» **WORK TO COMPLETE**
a – In the column on religion and advance care planning, what position does the Rev. Tarris Rosell hold?
b – Write the next part of the column on religion and advance care planning, picking up after its final sentence.

» **PROVIDED PASSAGE**
Religion and Dying: How to Address Advance Care Planning in Your Faith Community
Guest Column by the Rev. Tarris Rosell, Ph.D., D.Min., Rosemary Flanigan Chair, Center for Practical Bioethics
A recent news story quoted a father who said that his faith would not allow for his dying daughter to be moved to hospice. On religious grounds, he had demanded doctors keep trying to cure her long after they knew that comfort care was the best and most compassionate option.
I read this and wondered what sort of religion that man followed ascribed to and how badly he had misconstrued its actual teachings. I'm guessing that Dad and daughter had not talked this over, nor consulted faith leaders, in advance of her illness and dying. Too bad.
None of the world's major religions insist on futile medical treatments or require adherents to demand of doctors what will not benefit patients. Religions differ on many matters of fact and faith; but most all of them teach compassion, the virtue of comforting the afflicted, and accepting the inevitability of physical death. No religion of which I'm aware condones torture - which is how futile medical treatments often are described by healthcare providers who feel forced to do things to patients that won't help and might harm.
We need to talk about this.
Religion rightly construed is the friend and not foe of advance care planning. Advance directives, followed by direct conversations, address this sort of thing. They are a proven means of preventing the sort of situation that leads to family conflict and misunderstanding, and to surrogate decisions favoring futile and harmful treatments rather than comfort care when we're terminally ill and dying. Therefore thousands of faith leaders have embraced advance care planning and encourage their congregants to do so as well.

(Stored data)

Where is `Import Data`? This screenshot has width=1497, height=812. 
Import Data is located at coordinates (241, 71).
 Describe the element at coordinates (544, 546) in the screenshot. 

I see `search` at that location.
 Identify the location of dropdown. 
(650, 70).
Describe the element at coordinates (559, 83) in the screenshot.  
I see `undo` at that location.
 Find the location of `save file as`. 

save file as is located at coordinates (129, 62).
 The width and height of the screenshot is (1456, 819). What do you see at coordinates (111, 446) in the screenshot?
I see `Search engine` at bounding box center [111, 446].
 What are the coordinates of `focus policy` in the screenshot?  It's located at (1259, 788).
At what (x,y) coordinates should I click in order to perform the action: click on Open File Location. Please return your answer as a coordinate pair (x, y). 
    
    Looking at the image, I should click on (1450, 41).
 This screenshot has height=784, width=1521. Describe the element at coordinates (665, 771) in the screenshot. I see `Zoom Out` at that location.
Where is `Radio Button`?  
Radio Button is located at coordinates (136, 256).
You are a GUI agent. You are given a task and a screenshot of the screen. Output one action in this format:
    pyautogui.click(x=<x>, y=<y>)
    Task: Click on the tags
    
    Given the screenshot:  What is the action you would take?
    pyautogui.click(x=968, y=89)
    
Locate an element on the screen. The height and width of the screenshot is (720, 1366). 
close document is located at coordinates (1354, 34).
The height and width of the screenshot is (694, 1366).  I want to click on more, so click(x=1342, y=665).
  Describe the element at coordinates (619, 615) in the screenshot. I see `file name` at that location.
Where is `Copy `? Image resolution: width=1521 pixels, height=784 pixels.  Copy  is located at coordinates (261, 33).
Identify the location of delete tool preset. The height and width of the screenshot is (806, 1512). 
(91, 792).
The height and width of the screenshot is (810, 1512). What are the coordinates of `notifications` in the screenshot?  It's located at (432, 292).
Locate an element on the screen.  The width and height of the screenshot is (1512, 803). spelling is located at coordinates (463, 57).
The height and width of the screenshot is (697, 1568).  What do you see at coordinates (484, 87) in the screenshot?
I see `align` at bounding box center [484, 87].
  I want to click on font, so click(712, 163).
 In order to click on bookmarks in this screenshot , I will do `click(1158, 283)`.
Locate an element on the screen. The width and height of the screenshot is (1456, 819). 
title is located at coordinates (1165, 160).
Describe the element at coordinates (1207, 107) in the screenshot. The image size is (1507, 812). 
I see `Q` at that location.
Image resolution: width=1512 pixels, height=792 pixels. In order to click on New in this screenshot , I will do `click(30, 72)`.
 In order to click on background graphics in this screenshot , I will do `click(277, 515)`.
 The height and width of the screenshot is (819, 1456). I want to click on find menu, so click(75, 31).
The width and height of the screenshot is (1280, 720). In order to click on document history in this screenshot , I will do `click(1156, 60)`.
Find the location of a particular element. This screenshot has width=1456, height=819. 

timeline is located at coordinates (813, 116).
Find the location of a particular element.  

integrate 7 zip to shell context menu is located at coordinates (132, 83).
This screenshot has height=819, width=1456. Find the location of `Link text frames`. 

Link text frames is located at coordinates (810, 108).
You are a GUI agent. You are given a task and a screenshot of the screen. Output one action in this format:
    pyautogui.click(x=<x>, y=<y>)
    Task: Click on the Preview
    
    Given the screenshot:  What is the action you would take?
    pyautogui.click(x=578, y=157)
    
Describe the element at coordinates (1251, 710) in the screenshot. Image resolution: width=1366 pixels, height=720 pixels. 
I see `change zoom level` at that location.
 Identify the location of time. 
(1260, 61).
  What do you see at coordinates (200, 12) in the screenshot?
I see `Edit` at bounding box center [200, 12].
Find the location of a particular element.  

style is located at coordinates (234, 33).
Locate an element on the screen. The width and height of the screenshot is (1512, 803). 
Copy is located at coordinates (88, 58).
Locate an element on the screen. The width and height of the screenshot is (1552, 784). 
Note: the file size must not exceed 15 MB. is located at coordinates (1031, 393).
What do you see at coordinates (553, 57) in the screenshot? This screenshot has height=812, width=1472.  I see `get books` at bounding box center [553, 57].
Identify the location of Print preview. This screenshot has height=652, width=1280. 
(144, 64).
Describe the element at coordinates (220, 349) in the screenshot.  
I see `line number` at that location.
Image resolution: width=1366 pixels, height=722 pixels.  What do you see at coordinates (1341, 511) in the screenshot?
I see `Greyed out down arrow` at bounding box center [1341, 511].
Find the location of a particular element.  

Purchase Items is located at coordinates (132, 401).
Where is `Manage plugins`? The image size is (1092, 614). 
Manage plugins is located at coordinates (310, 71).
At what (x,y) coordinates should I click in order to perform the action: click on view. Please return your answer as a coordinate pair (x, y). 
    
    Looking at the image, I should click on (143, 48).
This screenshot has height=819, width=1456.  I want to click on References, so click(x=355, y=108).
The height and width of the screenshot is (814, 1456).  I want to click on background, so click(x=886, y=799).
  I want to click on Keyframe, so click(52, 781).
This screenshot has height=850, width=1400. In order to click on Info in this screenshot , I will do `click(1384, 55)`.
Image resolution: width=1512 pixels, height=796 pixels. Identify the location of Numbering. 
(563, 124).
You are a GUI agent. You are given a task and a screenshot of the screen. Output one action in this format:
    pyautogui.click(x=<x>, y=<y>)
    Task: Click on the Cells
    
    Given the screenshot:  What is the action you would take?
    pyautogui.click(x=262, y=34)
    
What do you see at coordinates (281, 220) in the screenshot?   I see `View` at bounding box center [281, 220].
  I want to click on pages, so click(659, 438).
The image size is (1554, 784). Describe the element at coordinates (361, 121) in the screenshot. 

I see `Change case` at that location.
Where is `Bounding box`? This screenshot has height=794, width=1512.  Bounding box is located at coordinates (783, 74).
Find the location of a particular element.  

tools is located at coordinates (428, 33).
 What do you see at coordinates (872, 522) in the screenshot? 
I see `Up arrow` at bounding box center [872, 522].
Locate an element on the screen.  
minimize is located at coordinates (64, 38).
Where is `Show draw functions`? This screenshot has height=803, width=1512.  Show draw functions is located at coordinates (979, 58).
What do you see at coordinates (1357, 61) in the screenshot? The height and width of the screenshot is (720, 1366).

» **ANSWERS BY ITEM**
a – He is the Rosemary Flanigan Chair at the Center for Practical Bioethics.

b –
But religion is not always rightly construed; so it might seem hard, even risky, to address advance care planning with some faith leaders or fellow congregants. What can be done then? Here are some ideas for doing this even in the face of religious resistance:
1. Complete your own advance directives, using documents available from your local hospital or online, such as Caring Conversations (free download at www.practicalbioethics.org) .
2. Give a copy of your advance directives to your faith leader(s), with a request to discuss them together sometime - and then make an appointment to do so.
3. Become familiar with the scriptures and teachings of your faith tradition, particularly as they address dying and death. Initiate a small group study of these issues with other persons in your community of faith.
4. Initiate an adult religious education event at which a local expert on these matters (e.g., a clinical ethicist, a palliative care or hospice provider, a healthcare attorney, a hospital social worker or chaplain) is invited to speak. Have advance directive forms available for distribution and use, along with a notary public.
5. Ask your faith leader about the possibility of observing a day of worship focused on advance care planning and compassionate care of the dying. Introduce her or him to "Compassion Sabbath" ( www.practicalbioethics.org) or other available resources for such an observance.
6. Volunteer to lead an interfaith initiative on advance care planning with other congregations in your community. Introduce this concept and resources to the regional interfaith coalition, and ask that they consider launching a community-wide effort to increase advance care planning so as to improve quality of care for the dying.